UN HISTORIADOR CERO ANALÍTICO

Pero su simpatía para con El Mercurio es más profunda, afín a un espíritu compartido, conservador y autoritario. El Mercurio muestra una línea continua, sin quiebres dinásticos, que se consolida y potencia bajo la dirección unipersonal de Edwards Mac Clure durante 44 años (1897-1941); luego le sigue un período más corto, el de Edwards Budge, hasta 1956; para, finalmente, recabar en un reinado aún más largo, el de Edwards Eastman (1956 a hoy día), en que una de las principales fortunas chilenas decimonónicas se esfuma, aunque el diario y mayorazgo permanecieran anacrónicamente bajo ese único dominio personal, el del actual Agustín. Anacrónico porque no se ha debido al mismo tipo de sustento financiero poderoso anterior sino a evidentes condiciones políticas favorables a cierto propósito oligopólico comunicacional que concibiera tempranamente Edwards Mac Clure fundando y extendiendo la red de periódicos y publicaciones desde Valparaíso a Santiago, y desde ahí, al resto del país. Base que se potencia y exorbita con lo que políticamente viene después. ¿Qué hubiese sido de la empresa El Mercurio sin la dictadura militar, la censura sistemática, la desaparición de otros medios, en fin, la falta de competencia? Y eso que la empresa se dice tan favorable a lógicas de mercado.

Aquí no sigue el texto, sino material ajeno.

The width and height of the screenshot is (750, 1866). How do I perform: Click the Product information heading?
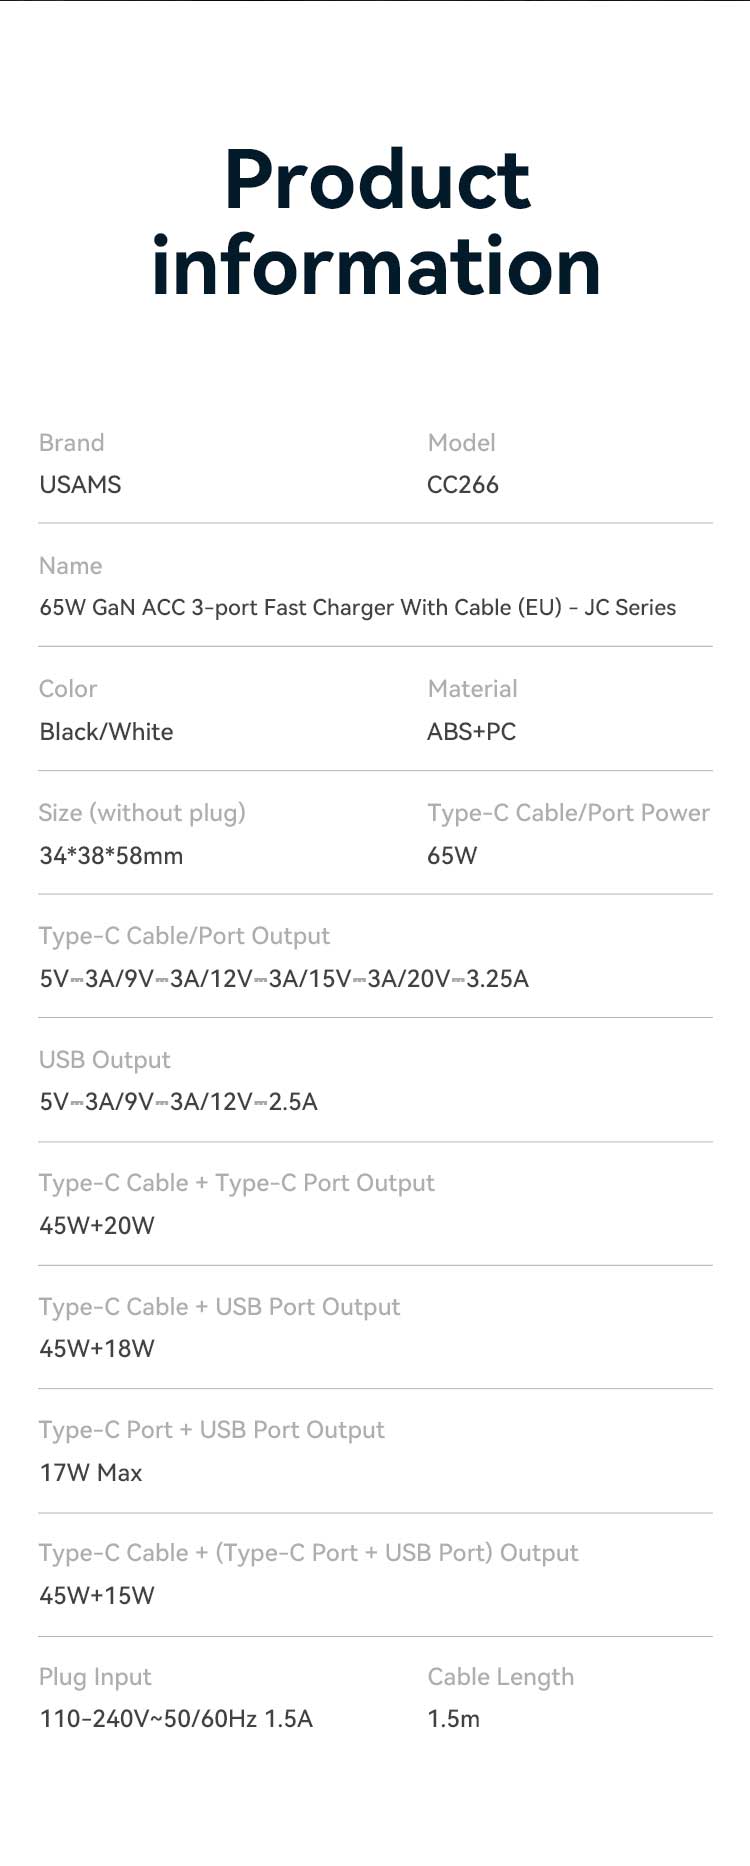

Por supuesto, Vial no se hace cargo de esa historia; se limita únicamente al período todavía libre de suspicacias en tal sentido. El Mercurio, por cierto, tampoco se ha mostrado abierto a que se haga una historia como las hay respecto a casi todos los demás grandes diarios de equivalente peso y prestigio. De hecho, ha impedido celosamente cualquier estudio de ese tipo. Los vetos que ejerce frente a quienes lo auscultan u osan criticarlo no debieran ser, a estas alturas, ningún misterio, si no fuera de que es prácticamente imposible volverlos públicos dado que el mercado comunicacional chileno es oligopólico y “el decano” aún inspira respeto sacrosanto entre los otros medios, para qué decir los gobiernos de turno. La dictadura, seamos francos, a pesar de todas sus proyecciones y continuidades últimamente, se ha desdibujado más que la línea editorial mercurial.

Pues bien, ahí es donde entra y hace su trabajo Vial. Él escribe un mamotreto de 450 páginas, justo cuando el diario puede que esté atravesando una encrucijada sucesoria; cuando se han ido acumulando, aunque tímidamente, críticas a El Mercurio (v. gr. Sunkel, Uribe, Monckeberg, Echeverría, Agüero); y, cuando diarios como éste pasan por graves problemas a nivel mundial (fin de grandes empresas familiares, baja de lectores, competencia de otros medios y soportes, crisis económica, pérdidas por 6 millones de dólares el año recién pasado…). En el fondo, se recurre a un historiador convencional, anecdótico, cero analítico, que no va a hacer ninguna pregunta difícil; por el contrario, con su desparpajo olímpico va a pasar por alto cualquier escollo o cuestionamiento incómodo, y puede concentrarse en una “época de oro” donde todo iba relativamente viento en popa, guardando, por supuesto, las apariencias de un trabajo en serio, con el rastrilleo correspondiente de papeles en archivos familiares, siempre una fuente sospechosamente parcial.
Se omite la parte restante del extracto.